Based on a True Story: A Writer’s Life by Anthony Holden review – those were the days…

The former Observer journalist recalls a star-studded era when advances were large and lunches were long

The former Observer Washington editor and classical music critic Anthony Holden’s memoir of his prolific career is a rip-roaring salute to a bygone age of journalism, with Holden himself firmly at the centre of events. He sets the scene early on, citing Gyles Brandreth’s observation that “Tony Holden is one of my favourite people – except he smokes and drinks all the time.” This self-described “well-brought-up young product of the north-western petit bourgeoisie” is a committed observer, and sometime friend, of the famous. We meet everyone from Sartre to Humphrey Lyttelton in the opening chapters and countless actors, writers and princes appear in subsequent, often score-settling anecdotes.

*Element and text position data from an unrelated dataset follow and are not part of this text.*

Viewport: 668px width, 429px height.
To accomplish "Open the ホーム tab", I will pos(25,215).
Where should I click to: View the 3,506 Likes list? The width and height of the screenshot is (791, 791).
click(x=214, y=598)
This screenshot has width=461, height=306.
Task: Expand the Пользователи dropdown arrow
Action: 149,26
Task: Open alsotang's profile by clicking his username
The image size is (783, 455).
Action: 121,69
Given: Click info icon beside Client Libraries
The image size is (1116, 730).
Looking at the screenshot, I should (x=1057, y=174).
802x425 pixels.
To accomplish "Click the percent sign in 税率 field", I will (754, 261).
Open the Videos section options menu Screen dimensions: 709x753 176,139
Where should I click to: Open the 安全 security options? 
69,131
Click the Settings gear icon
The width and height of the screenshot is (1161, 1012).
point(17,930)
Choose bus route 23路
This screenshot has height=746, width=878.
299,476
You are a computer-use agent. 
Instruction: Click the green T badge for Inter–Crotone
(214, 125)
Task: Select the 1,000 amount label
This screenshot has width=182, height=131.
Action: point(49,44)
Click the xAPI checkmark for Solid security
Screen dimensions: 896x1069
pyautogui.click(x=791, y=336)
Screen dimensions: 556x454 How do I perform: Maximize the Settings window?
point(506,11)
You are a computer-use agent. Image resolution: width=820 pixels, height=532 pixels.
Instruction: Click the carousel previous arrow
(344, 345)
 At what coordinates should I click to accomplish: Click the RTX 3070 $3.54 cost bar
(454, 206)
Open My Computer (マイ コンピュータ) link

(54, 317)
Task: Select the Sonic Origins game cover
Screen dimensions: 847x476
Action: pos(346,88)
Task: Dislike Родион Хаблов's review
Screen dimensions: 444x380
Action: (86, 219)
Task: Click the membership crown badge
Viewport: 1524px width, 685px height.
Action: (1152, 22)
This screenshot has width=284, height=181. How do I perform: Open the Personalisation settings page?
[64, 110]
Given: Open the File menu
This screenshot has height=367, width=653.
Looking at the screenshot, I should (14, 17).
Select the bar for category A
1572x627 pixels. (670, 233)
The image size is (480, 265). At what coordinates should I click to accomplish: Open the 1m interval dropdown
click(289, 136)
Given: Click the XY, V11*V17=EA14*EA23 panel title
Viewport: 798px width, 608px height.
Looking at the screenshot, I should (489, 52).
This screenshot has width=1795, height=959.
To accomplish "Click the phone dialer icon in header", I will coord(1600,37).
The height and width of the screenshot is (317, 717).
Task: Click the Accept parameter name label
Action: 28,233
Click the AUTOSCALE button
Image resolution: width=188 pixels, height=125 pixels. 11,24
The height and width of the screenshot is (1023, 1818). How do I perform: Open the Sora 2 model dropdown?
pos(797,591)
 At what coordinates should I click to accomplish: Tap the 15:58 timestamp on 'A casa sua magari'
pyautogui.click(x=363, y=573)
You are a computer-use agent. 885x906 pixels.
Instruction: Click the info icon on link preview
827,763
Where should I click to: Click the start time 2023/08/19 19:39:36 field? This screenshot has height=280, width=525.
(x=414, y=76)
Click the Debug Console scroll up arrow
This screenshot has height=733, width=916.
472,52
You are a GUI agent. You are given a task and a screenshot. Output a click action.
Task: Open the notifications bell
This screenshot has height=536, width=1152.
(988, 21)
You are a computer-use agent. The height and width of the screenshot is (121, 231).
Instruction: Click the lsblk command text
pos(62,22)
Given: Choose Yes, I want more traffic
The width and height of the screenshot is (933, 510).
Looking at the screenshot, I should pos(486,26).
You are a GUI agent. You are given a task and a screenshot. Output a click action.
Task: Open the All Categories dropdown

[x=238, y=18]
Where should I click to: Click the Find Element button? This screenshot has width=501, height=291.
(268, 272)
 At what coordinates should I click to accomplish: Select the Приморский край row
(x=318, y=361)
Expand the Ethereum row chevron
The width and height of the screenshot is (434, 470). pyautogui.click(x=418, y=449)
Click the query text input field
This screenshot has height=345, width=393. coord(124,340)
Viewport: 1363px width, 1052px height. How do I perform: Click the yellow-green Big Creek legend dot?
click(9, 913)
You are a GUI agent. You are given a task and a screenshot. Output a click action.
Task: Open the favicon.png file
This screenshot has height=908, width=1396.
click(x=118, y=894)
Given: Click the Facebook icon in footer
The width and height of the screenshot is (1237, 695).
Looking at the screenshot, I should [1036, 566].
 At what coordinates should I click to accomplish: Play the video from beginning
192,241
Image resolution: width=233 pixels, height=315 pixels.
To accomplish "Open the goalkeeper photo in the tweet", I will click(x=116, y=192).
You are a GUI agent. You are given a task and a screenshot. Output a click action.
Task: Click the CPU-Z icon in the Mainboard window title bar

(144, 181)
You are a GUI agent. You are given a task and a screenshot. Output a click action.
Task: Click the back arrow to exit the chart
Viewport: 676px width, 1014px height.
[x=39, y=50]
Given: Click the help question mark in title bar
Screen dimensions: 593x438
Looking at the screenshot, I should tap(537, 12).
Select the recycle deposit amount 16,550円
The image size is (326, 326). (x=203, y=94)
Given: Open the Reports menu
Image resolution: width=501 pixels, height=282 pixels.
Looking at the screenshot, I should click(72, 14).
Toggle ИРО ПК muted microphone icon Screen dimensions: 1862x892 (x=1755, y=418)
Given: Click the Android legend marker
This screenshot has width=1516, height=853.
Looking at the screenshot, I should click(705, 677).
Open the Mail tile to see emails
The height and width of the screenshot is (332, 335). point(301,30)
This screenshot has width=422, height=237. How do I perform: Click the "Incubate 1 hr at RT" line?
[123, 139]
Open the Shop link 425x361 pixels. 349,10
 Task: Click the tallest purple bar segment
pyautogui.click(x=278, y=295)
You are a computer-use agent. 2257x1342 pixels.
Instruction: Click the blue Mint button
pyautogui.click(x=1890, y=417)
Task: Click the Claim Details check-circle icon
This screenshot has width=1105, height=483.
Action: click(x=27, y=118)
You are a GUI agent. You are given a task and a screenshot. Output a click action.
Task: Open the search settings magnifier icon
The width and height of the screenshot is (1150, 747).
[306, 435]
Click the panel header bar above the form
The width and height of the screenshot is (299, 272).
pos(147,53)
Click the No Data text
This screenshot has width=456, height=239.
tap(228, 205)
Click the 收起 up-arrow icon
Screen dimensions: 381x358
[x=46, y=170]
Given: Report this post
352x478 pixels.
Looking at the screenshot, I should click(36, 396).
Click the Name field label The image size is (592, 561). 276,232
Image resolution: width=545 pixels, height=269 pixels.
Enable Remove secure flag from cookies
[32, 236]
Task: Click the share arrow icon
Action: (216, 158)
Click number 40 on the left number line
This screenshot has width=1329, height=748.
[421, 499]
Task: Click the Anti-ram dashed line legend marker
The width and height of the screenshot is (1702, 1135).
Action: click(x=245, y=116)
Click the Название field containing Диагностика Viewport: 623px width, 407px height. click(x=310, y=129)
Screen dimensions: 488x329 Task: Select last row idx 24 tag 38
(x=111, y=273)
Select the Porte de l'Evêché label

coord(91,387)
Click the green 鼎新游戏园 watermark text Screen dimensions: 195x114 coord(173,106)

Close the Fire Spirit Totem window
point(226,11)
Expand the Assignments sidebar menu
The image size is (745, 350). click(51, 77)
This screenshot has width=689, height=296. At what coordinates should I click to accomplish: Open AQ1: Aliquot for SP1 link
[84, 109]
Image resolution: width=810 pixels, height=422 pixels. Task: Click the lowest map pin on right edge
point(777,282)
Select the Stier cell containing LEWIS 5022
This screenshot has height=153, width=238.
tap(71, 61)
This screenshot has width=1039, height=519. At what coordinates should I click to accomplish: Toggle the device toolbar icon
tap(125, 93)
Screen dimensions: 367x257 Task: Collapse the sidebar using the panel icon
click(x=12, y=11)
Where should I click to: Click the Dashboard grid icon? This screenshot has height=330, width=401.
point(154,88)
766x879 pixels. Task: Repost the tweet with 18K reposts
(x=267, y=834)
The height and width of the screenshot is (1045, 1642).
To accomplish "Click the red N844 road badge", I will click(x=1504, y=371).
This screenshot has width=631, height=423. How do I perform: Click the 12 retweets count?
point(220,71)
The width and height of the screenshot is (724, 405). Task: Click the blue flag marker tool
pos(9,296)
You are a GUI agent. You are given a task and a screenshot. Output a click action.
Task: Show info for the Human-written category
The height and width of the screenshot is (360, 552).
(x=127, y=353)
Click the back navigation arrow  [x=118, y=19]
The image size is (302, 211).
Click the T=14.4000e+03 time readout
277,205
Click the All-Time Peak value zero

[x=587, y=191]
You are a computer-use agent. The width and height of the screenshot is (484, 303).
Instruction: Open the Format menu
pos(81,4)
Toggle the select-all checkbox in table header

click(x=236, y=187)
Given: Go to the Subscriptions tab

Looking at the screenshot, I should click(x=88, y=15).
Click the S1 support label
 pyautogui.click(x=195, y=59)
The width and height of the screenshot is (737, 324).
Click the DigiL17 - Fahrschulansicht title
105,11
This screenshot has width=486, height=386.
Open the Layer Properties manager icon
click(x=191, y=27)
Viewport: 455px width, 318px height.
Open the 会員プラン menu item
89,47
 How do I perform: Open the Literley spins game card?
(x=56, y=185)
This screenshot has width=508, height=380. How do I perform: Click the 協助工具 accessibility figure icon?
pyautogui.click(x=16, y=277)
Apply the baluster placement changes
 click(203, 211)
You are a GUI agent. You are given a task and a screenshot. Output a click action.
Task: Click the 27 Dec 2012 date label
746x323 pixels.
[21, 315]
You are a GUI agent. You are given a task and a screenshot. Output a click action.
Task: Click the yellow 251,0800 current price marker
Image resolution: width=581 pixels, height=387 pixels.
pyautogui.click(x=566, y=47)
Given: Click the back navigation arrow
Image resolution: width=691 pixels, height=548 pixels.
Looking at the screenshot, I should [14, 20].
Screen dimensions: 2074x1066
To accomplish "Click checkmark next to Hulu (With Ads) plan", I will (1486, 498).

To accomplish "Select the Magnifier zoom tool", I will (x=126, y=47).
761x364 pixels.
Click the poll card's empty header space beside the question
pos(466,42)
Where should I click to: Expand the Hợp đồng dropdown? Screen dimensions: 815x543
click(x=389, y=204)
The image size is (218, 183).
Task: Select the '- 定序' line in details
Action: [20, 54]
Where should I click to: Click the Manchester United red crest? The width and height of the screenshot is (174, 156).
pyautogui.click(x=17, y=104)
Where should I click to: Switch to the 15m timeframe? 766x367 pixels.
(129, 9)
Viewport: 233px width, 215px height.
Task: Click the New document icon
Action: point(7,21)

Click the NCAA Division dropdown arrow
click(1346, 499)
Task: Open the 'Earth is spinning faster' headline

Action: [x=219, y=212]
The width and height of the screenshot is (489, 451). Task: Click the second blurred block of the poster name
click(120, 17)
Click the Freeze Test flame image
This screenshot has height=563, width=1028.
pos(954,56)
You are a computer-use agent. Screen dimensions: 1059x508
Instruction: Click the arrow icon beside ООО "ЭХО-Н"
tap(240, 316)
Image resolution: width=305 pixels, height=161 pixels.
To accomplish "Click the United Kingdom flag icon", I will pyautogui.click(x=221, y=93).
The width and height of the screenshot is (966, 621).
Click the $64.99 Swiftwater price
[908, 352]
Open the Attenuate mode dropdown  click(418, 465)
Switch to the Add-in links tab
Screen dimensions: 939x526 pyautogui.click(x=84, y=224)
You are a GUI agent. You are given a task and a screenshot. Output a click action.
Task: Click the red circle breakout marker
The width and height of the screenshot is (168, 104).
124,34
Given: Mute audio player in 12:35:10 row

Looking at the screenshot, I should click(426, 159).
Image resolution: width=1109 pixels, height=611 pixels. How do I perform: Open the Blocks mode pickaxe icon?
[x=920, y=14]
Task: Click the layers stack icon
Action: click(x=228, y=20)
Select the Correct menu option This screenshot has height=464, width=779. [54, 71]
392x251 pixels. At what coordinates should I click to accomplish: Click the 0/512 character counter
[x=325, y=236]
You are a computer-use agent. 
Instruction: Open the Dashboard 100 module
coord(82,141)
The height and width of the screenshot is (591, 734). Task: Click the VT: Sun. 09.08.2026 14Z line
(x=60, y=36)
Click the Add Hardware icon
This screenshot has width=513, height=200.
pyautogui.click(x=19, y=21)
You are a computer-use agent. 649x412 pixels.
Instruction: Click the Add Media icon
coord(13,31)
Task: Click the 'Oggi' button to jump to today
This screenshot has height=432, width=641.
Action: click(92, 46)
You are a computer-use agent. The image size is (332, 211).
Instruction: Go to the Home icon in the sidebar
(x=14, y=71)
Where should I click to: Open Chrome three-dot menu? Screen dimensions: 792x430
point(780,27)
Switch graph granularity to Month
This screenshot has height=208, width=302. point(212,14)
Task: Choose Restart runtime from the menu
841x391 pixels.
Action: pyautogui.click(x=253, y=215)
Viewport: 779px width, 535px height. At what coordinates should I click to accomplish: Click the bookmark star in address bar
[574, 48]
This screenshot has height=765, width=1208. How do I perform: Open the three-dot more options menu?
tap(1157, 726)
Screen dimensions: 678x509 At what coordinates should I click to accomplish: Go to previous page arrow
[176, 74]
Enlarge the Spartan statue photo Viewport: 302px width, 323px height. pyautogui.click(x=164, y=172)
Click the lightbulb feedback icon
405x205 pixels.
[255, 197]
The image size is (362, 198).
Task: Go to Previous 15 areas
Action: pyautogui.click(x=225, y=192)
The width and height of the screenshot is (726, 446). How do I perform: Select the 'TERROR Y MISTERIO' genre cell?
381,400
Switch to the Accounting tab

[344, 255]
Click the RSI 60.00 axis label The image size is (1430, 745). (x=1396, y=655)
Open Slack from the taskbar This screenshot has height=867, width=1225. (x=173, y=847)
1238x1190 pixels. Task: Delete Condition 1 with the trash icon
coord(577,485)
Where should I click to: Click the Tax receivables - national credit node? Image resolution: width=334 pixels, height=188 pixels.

Holden’s rise to prominence came when long lunches with contacts and editors were de rigueur and where the ambitious and well-connected would be offered lucrative columnist gigs by their friends. Holden revels in this and depicts a time when a writer would be given a six-month paid sabbatical by the Sunday Times to write a book in exchange for the serial rights and where his resignation from the Times – forced out of his position by Murdoch, even as Harold Evans groomed him to be his successor – was front-page news.